Backend API

Prerequisites

Whatever your installation method, you’ll need at least the following to be installed:

  1. Docker (and Docker compose if you’re using an old version)
  2. NVIDIA Container Toolkit and a GPU

We recommend min 5Gb of VRAM on your GPU for good performance/latency balance. Please note that by default, this will run your LLM locally (available offline) but if you don’t have a GPU, you can use online LLM providers (currently supported: Groq, OpenAI)

60 seconds setup ⏱️

This method is easier for you to try it out locally. Follow the instructions over here.

Production setup

This method is more adequate if you have an isolated/remote environment where you don’t necessarily want Git to interfere. You’ll need to own a domain name with the default configuration (e.g. “mydomain.nom”)

1

Create a `.env` file

Save this example file and name it .env.

2

Edit your environment variables

Edit your .env and replace the following values:

  • SUPERADMIN_GH_PAT: your Github user Personal Access Token to authenticate you as the admin. Head over to your Developer settings on GitHub, and “Generate new token”, pick a name and an expiration and confirm with “Generate token” (no need for extra permissions i.e. read-only)
  • pick secure passwords for POSTGRES_PASSWORD, SUPERADMIN_PWD, GF_ADMIN_PWD
  • ACME_EMAIL: the email linked to your certificate for HTTPS
  • POSTGRES_HOST & POSTGRES_PORT: the host and port of your remote PostgreSQL database service.
  • BACKEND_HOST: the subdomain where your users will access your API (e.g “api.mydomain.com”)

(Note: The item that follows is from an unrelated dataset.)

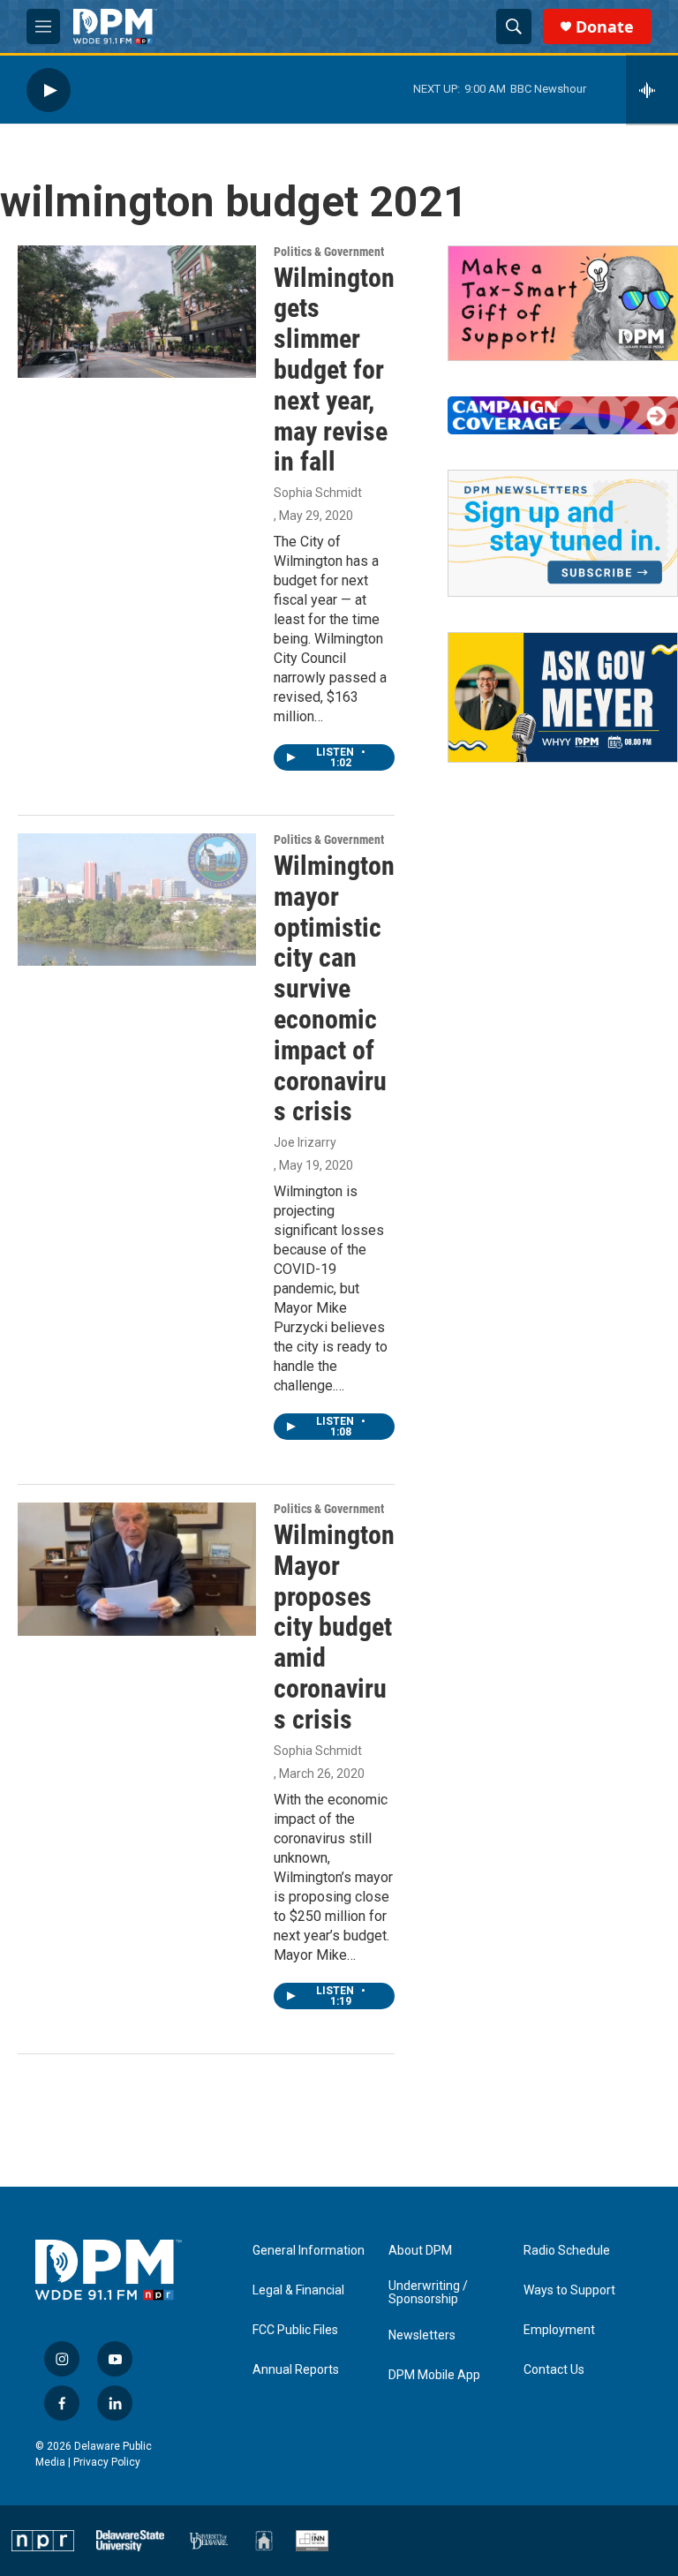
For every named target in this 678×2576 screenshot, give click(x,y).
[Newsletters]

If you want to edit other aspects, check the env variable description.

3

Define a Docker orchestration

Save this docker compose configuration and name it docker-compose.yml. You can comment the deploy section of the ollama service if you wish to use your CPU to run the LLM instead.

4

Setting the certificate access permission

Before starting our docker setup, we need to make sure your ACME certificate will be readable:

touch acme.json
sudo chmod 600 acme.json
5

Run the service

You should now have two files (.env, docker-compose.yml) in your folder. Time to start the services:

docker compose up -d --wait ollama backend traefik

Using your API

Bravo, you now have a full running service! You can now start your VSCode extension, open the command palette and look for “Quack Companion: Set API endpoint” where you’ll need to paste the URL to the API endpoint.

Additional options

There are additional options to customize your service, here are a few:

Database hosting

Instead of hosting your PostgreSQL database locally or self-hosted, you can use hosting services like Supabase. You only need to replace the values of POSTGRES_HOST & POSTGRES_PORT in your .env file.

LLM selection

We use Ollama to serve LLMs. Edit OLLAMA_MODEL to use other models from the hub. For a good performance/latency balance, we recommend you use one of the following models: dolphin-mistral:7b-v2.6-dpo-laser-q4_K_M, deepseek-coder:6.7b-instruct-q4_K_M. Please don’t pick oversized hardware or models for your needs, to preserve both your hardware life expectancy and your energy bills 💚

Application performance monitoring

When you start running your service at high workload, you might want to monitor its performances. You’ll find additional service in your docker compose using Prometheus & Grafana to give you a proper APM dashboard.